▶ [FRAGMENTO DE LECTURA]
——

Vladia Rubio (CubaSí).— Mario Benedetti lo decía “La infancia es a veces un paraíso perdido. Pero otras veces es un infierno de mierda”, y en la segunda opción se anotan los más de 473 millones de niños y niñas, más de uno de cada seis en todo el mundo, que viven atrapados en zonas de conflicto bélico.
Apenas comienza el año, y a la gente no les gusta estar leyendo sobre tragedias, que bastante han tenido en el recién concluido 2024, pero esta es una realidad a la que es imposible dar la espalda, a menos de erigirse en desalmado.
El planeta sufre hoy el mayor número de conflictos armados desde la Segunda Guerra Mundial, y según un estudio de Unicef , “el impacto de los conflictos armados en las niñas y los niños de todo el mundo alcanzó niveles devastadores y probablemente sin precedentes en 2024”.
La directora ejecutiva de esa organización para la infancia en Naciones Unidas, Catherine Russell, asegura que “Prácticamente en todos los aspectos, 2024 ha sido uno de los peores años registrados para las niñas y los niños en conflicto en la historia de UNICEF, tanto por el número de afectados como por el nivel de impacto en sus vidas”.
Existen quienes se acostumbran a lo malo por desidia, por cobardía y hasta por ignorancia, pero a esta realidad la humanidad no puede acostumbrarse, sería imperdonable asumir como una nueva normalidad tal espanto.
Los niños de la guerra, como les llaman – y que hoy suman más que el total de la población de EE.UU., por ejemplo-, se ven cara a cara con situaciones inéditas que conmocionarán su vida para siempre: desde la posibilidad de morir o ser heridos, presenciar el fallecimiento de sus seres queridos, la destrucción de sus hogares y pertenencias, hasta violaciones de sus más básicos derechos como el de recibir atención médica, alimentación y educación.
“Un niño o niña que crece en una zona de conflicto tiene muchas más probabilidades de no ir a la escuela, de estar desnutrido o de verse obligado a abandonar su hogar -con demasiada frecuencia de forma repetida- en comparación con un niño o niña que vive en lugares de paz”, refería Russell.
En cuanto a los servicios sanitarios, además de apenas poder contar con atención hospitalaria, por haber sido estos también destruidos en no pocos casos, también estos niños resultan más vulnerables a brotes de enfermedades como el sarampión y la poliomielitis que en esas zonas tienen lugar.

——

▶ [DATOS REGISTRADOS]
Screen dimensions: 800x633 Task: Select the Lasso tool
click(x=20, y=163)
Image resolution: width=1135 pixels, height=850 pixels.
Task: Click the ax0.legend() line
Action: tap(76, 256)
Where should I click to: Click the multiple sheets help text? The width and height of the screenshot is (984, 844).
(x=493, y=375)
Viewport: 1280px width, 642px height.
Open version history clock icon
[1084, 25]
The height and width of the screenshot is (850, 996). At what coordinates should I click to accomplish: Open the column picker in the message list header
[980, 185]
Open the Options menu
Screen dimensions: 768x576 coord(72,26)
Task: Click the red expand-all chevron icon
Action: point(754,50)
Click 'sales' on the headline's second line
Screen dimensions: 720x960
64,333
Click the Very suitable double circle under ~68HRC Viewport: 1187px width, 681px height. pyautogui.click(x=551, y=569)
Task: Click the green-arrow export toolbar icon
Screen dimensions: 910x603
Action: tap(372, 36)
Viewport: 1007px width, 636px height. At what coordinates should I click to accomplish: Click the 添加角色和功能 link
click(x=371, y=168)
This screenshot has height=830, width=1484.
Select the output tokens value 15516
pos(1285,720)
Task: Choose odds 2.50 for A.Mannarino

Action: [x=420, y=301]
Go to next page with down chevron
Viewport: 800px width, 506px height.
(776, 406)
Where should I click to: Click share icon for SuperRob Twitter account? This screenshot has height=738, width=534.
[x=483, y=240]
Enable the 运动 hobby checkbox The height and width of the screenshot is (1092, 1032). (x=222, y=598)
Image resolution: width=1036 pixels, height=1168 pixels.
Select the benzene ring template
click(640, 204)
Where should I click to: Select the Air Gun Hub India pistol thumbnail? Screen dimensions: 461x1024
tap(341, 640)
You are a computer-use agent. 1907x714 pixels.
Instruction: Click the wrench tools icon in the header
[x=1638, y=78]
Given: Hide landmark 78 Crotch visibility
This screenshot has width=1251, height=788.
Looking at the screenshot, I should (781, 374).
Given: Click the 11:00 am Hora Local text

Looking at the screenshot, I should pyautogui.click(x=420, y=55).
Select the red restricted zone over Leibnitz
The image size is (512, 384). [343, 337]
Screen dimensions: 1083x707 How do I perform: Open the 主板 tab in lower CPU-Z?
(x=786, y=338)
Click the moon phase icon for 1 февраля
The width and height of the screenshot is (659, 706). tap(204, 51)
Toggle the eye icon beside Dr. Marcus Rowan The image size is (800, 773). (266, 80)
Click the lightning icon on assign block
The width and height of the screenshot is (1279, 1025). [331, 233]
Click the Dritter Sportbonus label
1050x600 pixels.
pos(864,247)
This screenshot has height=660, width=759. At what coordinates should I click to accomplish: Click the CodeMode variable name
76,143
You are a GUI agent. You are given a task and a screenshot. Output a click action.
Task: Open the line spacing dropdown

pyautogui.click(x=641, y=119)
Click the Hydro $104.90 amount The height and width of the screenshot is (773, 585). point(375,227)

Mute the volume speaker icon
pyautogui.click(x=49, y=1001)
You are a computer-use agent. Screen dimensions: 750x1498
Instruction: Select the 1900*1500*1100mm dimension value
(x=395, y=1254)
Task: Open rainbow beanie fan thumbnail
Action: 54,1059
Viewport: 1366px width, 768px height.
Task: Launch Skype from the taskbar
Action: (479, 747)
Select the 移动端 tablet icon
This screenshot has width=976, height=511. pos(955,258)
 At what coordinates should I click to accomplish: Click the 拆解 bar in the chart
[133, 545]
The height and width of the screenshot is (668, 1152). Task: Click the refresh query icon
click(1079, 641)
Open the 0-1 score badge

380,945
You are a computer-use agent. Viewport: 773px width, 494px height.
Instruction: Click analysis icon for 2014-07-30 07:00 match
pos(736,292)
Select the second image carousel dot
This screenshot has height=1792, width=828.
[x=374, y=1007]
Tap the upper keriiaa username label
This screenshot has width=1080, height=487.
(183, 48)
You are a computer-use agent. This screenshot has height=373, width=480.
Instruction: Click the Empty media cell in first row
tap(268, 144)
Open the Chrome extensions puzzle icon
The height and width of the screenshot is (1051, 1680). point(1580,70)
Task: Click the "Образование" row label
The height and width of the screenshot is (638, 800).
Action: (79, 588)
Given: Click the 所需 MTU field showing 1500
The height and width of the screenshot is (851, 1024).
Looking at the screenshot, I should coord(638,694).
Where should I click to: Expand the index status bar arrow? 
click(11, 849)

——

▶ [ACTIVIDADES]
a: Enumera los derechos básicos de los niños que, según el texto sobre la infancia en zonas de guerra, se ven violados en esos lugares.
b: Prosigue el texto sobre la infancia en zonas de guerra a partir de su última oración.

▶ [RESPUESTAS POR TAREA]
a: Recibir atención médica, alimentación y educación.

b:
Y, para colmo, precisamente en esos países o zonas en conflicto, cerca del 40% de los menores no están vacunados o lo están de un modo insuficiente.
Súmese a tal precaria situación, los impactos en la salud mental de esos niños: “La exposición a la violencia, la destrucción y la pérdida de seres queridos puede manifestarse en la infancia a través de reacciones como depresión, pesadillas y dificultad para dormir, comportamiento agresivo o retraído, tristeza y miedo, entre otras”, refiere Unicef.
Alrededor de 47,2 millones de menores habían sido desplazados debido a los conflictos y la violencia al empezar este año, y ahora que termina, han de ser muchísimos más porque se han intensificado y multiplicado los conflictos.
Según estimados conservadores, más de 52 millones de niños y niñas en países afectados por conflictos armados están sin escolarizar. Los menores de la Franja de Gaza, por ejemplo, han perdido más de un año de escolarización, en tanto ellos y también menores de otros países han visto sus escuelas bombardeadas o convertidas a otros fines.
Los niños representan el 30% de la población mundial, pero constituyen alrededor del 40% de las poblaciones de refugiados y el 49% de los desplazados internos.
Naciones Unidas ha verificado un récord de 32.990 violaciones graves contra 22.557 niños y niñas, la estadística más alta registrada desde que comenzó la vigilancia por mandato del Consejo de Seguridad.
Todas las estadísticas aquí apuntadas que habría que representárselas, no como cifras impersonales, más números que oscurecen el fin de año, sino como una multitud de caritas angustiadas que miran y esperan, porque el mundo les ha fallado.